Nach allem sind die im Zusammenhang mit den Reisen zum Landgericht Hamburg und zum Hanseatischen Oberlandesgericht entstandenen Auslagen der Münchner Prozessbevollmächtigten der Klägerin keine notwendigen Kosten einer zweckentsprechenden Rechtsverfolgung.
2. Handelsregisterauszug
Das Landgericht hat zu Recht und mit zutreffender Begründung im Kostenfestsetzungsbeschluss vom 17.10.2016 und im Nichtabhilfebeschluss vom 24.01.2017, auf die zur Vermeidung von Wiederholungen Bezug genommen wird, die Kosten für den Handelsregisterauszug in Höhe von € 4,50 für erstattungsfähig angesehen.
3. Ausgleichung
Bei Nichtberücksichtigung der von der Klägerin beantragten Reisekosten und Abwesenheitsgelder errechnet sich der von der Klägerin an die Beklagte zu erstattende Betrag in Höhe von € 10.187,72 wie folgt:
a.
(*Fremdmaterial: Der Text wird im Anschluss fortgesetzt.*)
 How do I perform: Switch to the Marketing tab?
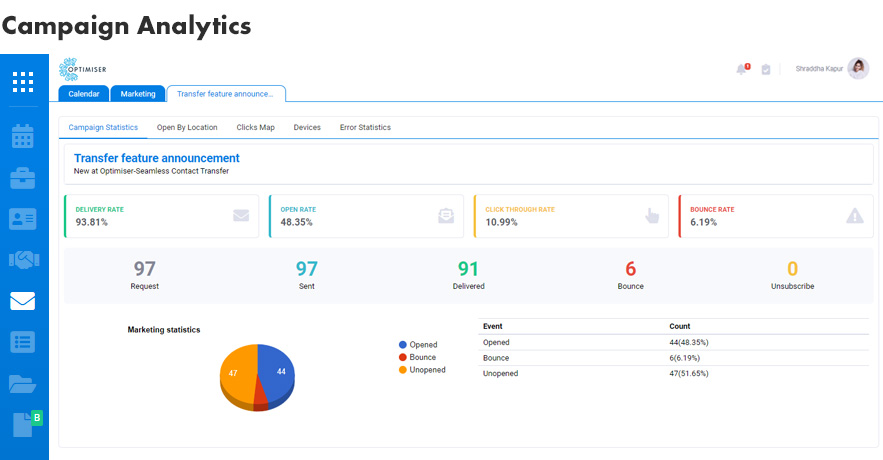pos(138,94)
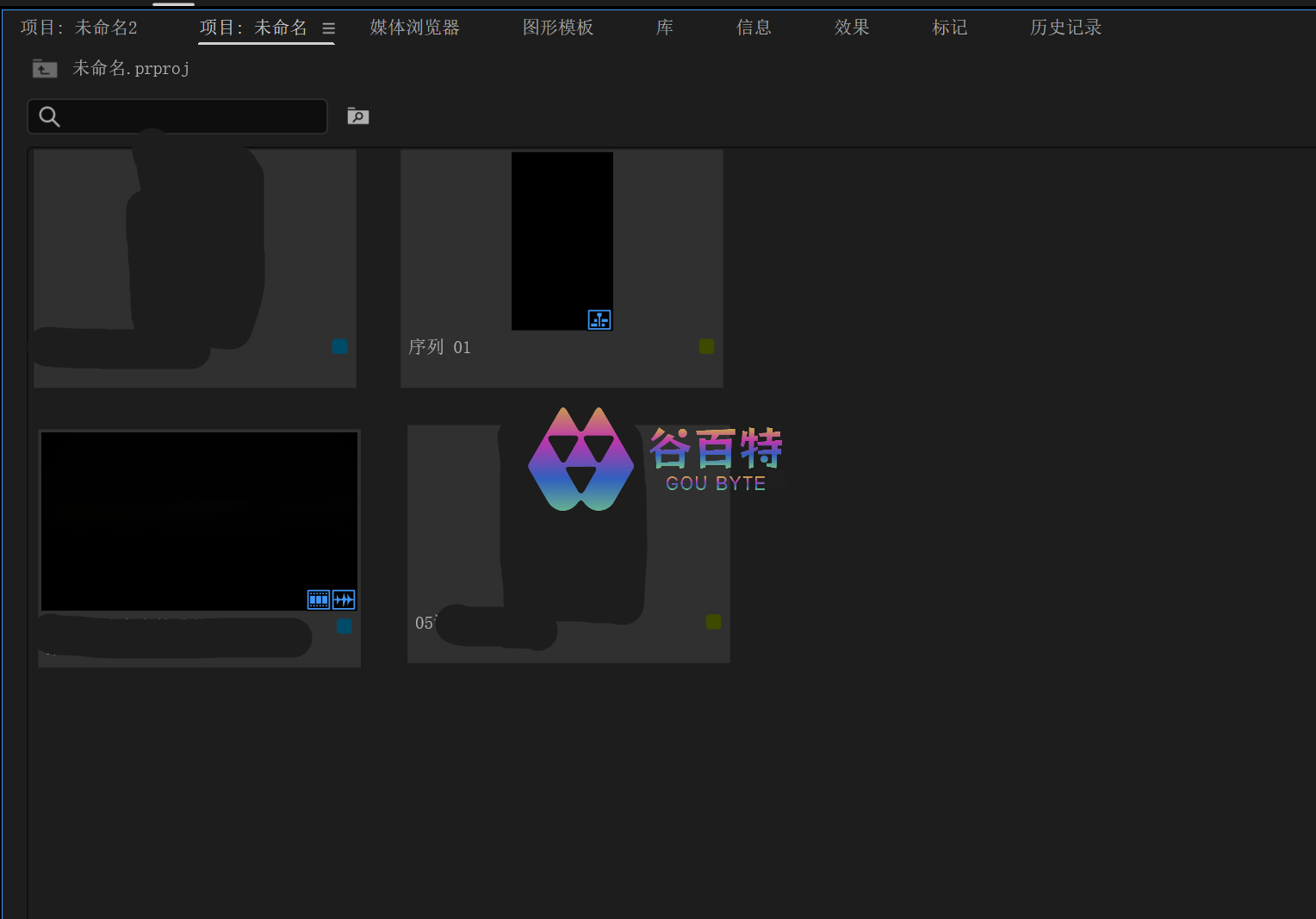The image size is (1316, 919).
Task: Click the parent folder navigation icon
Action: tap(45, 69)
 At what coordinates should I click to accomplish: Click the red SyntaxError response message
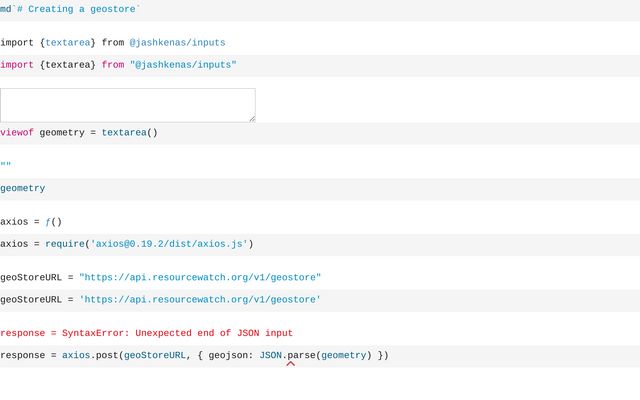coord(146,333)
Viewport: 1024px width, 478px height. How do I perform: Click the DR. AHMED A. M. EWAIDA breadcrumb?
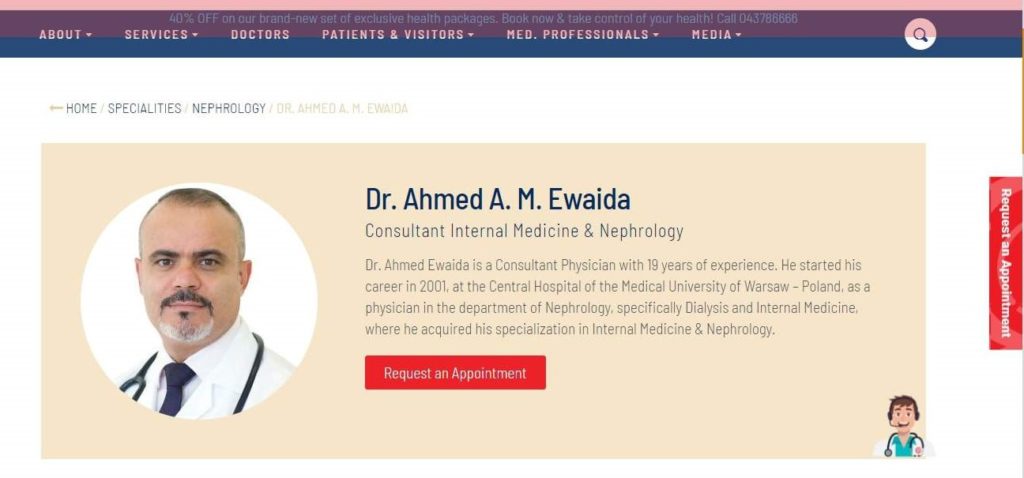pos(342,108)
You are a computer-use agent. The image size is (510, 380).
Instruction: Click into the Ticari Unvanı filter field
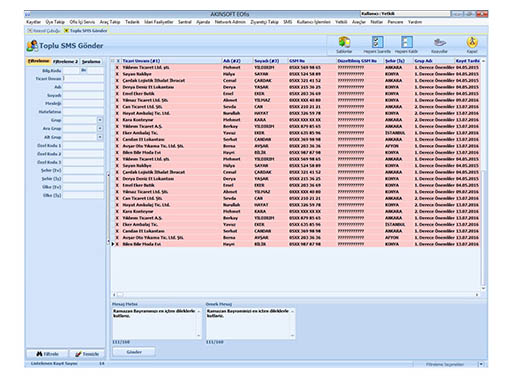(83, 79)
I. Instanz
Anwaltskosten
Klägerin: € 7.909,- Beklagte: € 7.658,40 gesamt € 15.567,40 Davon tragen:
Klägerin 86 % = € 13.387,96 Beklagte 14 % = € 2.179,44 abzüglich eigene Kosten € 7.909,- € 7.658,40
der Gegenseite zu erstatten € 5.478,96 € 0,--
b. II. Instanz
Anwaltskosten
Klägerin: € 8.680,40 Beklagte: € 8.680,40 gesamt € 17.360,80 Davon tragen:
Klägerin 85 % = €14.756,68 Beklagte 15 % = € 2.604,12 abzüglich eigene Kosten € 8.680,40 € 8.680,40
der Gegenseite zu erstatten € 6.076,28 € 0,--
c. Zusammenfassung Berechnung
I. Instanz
Gerichtskosten € 1.367,52 zu erstatten von der Beklagten
außergerichtliche Kosten € 5.478,96 zu erstatten von der Klägerin
Summe € 4.111,44 zu erstatten von der Klägerin
II. Instanz
außergerichtliche Kosten € 6.076,28 zu erstatten von der Klägerin
Summe Instanzen € 10.187,72 zu erstatten von der Klägerin.
III. Die Kostenentscheidung beruht auf § 92 Abs. 2 Nr. 1 ZPO.